Quello che Luca descrive bene sono i dialoghi che intercorrono tra loro, il turbamento di Maria che non comprende il significato delle parole dell’angelo, di come tutto ciò di cui egli parla possa avvenire. Come non comprendere qui il turbamento di Maria, una ragazza che vive in un villaggio? Le viene detto che ella partorirà il Figlio di Dio: le sue sono domande legittime. Ma l’angelo, con le sue parole, la rassicura e per dimostrargli la potenza del Signore gli parla di sua cugina Elisabetta che tutti dicevano sterile e invece sta per partorire: “nulla è impossibile a Dio”. Maria comprende il senso di quelle parole e la sua risposta è “ecco sono la serva del Signore, avvenga per me secondo la tua parola”.
Maria si abbandona alla volontà del Padre, lascia sconvolgere i suoi piani e si mette al servizio del Signore; quel turbamento iniziale si trasforma in un “Sì” con la lettera maiuscola, un “Sì” che accetta in tutta la sua totalità il progetto di Dio, che non solo coinvolge Maria, ma ognuno di noi: siamo tutti chiamati a farci servi del Signore.

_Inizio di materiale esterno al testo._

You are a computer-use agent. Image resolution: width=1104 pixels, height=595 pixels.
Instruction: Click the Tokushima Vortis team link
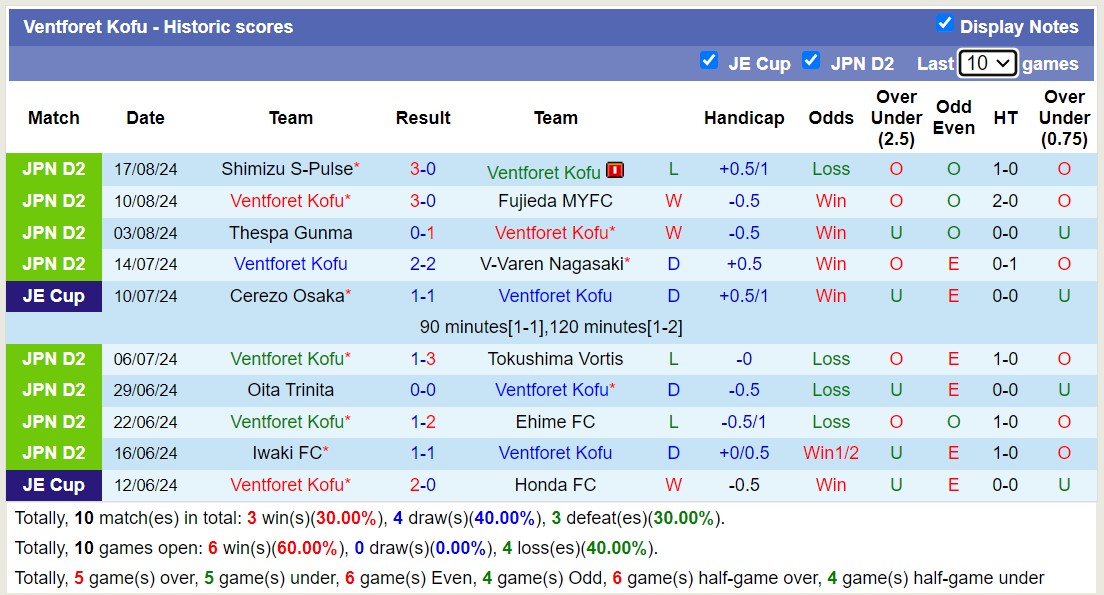pos(556,359)
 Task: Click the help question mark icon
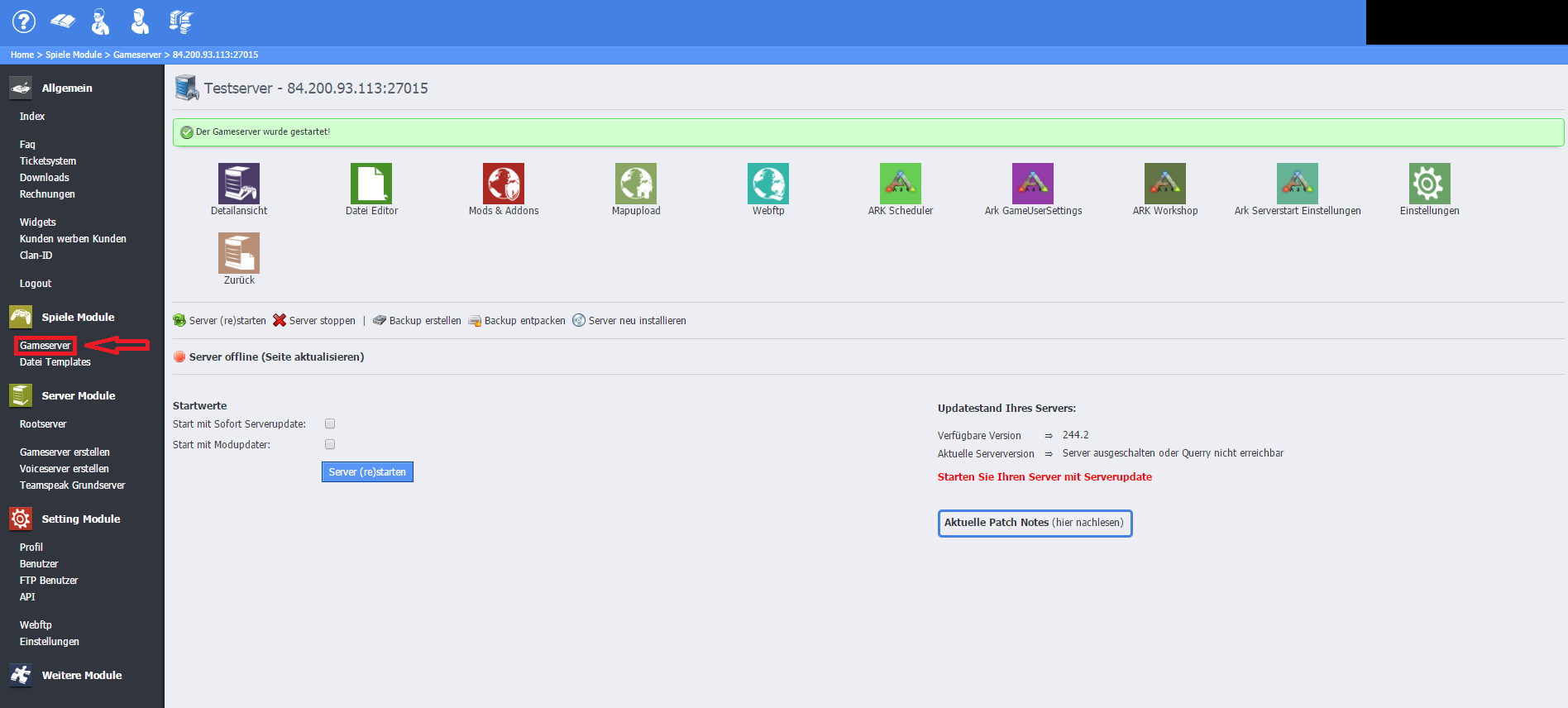click(x=24, y=22)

Quanti spunti di riflessione da questo brano, non si possono certo racchiudere in poche righe. Questa domenica, oltre ad essere l’ultima di avvento, è la vigilia di Natale, il tempo dell’attesa è finito, purtroppo non per tutti.
L’attesa non è finita per quei bambini che attendono negli istituti, l’attesa non è finita soprattutto per quei ragazzi diventati grandi in quelle strutture. Non potremo mai dimenticare i loro sguardi quando siamo andati via con nostro figlio. Il primo Natale a casa con noi nella letterina a Babbo Natale, oltre al calciobalilla e playstation, nostro figlio chiese che tutti i suoi amici potessero trovare una mamma e un papà così come li aveva trovati lui.
In questo Natale facciamo ancora nostro il desiderio di nostro figlio: trovare una mamma e un papà per i milioni di bambini ancora senza famiglia.
Attendere: infinito del verbo amare. Anzi, nel vocabolario di Maria, amare all’infinito (don Tonino Bello); a lei e al suo amore infinito affidiamo tutti i bambini che attendono una famiglia e affidiamo anche tutte le coppie in attesa di poter abbracciare i propri figli.
Cogliamo l’occasione per augurare un Buon Natale.